Para haver uma boa terapia é decisivo o aspecto relacional, através do qual se
pode conseguir uma abordagem holística da pessoa doente. A valorização deste aspecto ajuda também os médicos, enfermeiros, profissionais e voluntários a
ocuparem-se daqueles que sofrem para os acompanhar ao longo do itinerário de
cura, graças a uma relação interpessoal de confiança (cf. Nova Carta dos
Agentes da Saúde, 2016, 4). Trata-se, pois, de estabelecer um pacto entre as
pessoas carecidas de cuidados e aqueles que as tratam; um pacto baseado na
confiança e respeito mútuos, na sinceridade, na disponibilidade, de modo a
superar toda e qualquer barreira defensiva, colocar no centro a dignidade da
pessoa doente, tutelar o profissionalismo dos agentes de saúde e manter um bom
relacionamento com as famílias dos doentes.
Tal
relação com a pessoa doente encontra uma fonte inesgotável de motivações e
energias precisamente na caridade de Cristo, como demonstra o testemunho
milenar de homens e mulheres que se santificaram servindo os enfermos.

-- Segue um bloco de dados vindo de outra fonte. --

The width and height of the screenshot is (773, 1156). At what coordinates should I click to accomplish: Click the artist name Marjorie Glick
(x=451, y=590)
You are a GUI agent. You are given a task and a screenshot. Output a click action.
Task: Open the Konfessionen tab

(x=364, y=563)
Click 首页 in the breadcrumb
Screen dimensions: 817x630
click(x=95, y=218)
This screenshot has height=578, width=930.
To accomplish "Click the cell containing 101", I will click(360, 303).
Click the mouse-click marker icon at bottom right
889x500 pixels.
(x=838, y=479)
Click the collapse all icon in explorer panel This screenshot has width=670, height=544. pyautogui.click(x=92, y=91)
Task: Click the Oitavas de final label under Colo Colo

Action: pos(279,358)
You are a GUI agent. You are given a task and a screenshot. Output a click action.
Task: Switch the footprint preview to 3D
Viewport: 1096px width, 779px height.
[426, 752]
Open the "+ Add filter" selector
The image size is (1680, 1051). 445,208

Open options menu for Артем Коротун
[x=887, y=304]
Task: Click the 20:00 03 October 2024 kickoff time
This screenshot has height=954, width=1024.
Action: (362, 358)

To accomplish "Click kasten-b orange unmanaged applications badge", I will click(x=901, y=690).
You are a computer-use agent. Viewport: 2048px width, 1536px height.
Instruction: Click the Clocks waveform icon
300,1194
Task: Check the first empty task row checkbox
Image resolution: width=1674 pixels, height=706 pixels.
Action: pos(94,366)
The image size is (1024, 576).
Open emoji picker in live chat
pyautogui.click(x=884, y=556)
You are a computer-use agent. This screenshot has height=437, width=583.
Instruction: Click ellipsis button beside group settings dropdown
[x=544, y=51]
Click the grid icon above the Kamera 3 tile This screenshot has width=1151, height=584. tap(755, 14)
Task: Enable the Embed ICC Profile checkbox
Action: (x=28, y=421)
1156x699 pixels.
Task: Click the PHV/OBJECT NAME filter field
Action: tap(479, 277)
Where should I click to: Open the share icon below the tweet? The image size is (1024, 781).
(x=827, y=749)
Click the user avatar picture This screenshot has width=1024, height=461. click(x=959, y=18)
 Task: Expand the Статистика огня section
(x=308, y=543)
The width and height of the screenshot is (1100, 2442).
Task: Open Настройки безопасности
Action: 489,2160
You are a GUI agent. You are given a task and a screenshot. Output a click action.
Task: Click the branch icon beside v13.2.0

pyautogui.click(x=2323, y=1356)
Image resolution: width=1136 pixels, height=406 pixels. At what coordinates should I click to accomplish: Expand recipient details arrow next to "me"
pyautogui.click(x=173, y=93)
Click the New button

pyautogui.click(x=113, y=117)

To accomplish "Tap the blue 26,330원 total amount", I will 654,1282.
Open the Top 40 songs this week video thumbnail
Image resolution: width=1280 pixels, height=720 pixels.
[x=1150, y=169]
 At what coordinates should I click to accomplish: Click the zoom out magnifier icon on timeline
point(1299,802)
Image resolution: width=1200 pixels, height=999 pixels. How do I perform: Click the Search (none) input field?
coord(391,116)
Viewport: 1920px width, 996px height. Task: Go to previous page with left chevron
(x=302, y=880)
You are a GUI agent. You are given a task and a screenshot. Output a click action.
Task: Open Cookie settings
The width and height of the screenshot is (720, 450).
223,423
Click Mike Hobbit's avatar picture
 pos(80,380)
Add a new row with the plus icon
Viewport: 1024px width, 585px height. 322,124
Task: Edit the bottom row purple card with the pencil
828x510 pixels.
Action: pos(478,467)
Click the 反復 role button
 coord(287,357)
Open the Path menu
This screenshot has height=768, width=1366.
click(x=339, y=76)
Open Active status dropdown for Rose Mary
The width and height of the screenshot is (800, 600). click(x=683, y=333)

Efetivamente, do mistério da morte e ressurreição de Cristo, brota aquele amor
que é capaz de dar sentido pleno tanto à condição do doente como à da pessoa
que cuida dele. Assim o atesta muitas vezes o Evangelho quando mostra que as
curas realizadas por Jesus nunca são gestos mágicos, mas fruto de
um encontro, uma relação interpessoal, em que ao dom de Deus,
oferecido por Jesus, corresponde a fé de quem o acolhe, como se resume nesta
frase que Jesus repete com frequência: «A tua fé te salvou».
5.
Queridos irmãos e irmãs, o mandamento do amor, que Jesus deixou aos seus
discípulos, encontra uma realização concreta também no relacionamento com os
doentes. Uma sociedade é tanto mais humana quanto melhor souber cuidar dos seus
membros frágeis e atribulados e o fizer com uma eficiência animada por amor
fraterno. Tendamos para esta meta, procurando que ninguém fique sozinho, nem se
sinta excluído e abandonado.
Todas
as pessoas doentes, os agentes da saúde e quantos se prodigalizam junto dos que
sofrem, confio-os a Maria, Mãe de Misericórdia e Saúde dos Enfermos. Que Ela,
da Gruta de Lurdes e dos seus inumeráveis santuários espalhados por todo o
mundo, sustente a nossa fé e a nossa esperança e nos ajude a cuidar uns dos
outros com amor fraterno. A todos e cada um concedo, de coração, a minha
bênção.
Roma,
em São João de Latrão, no IV Domingo de Advento, 20 de dezembro de 2020.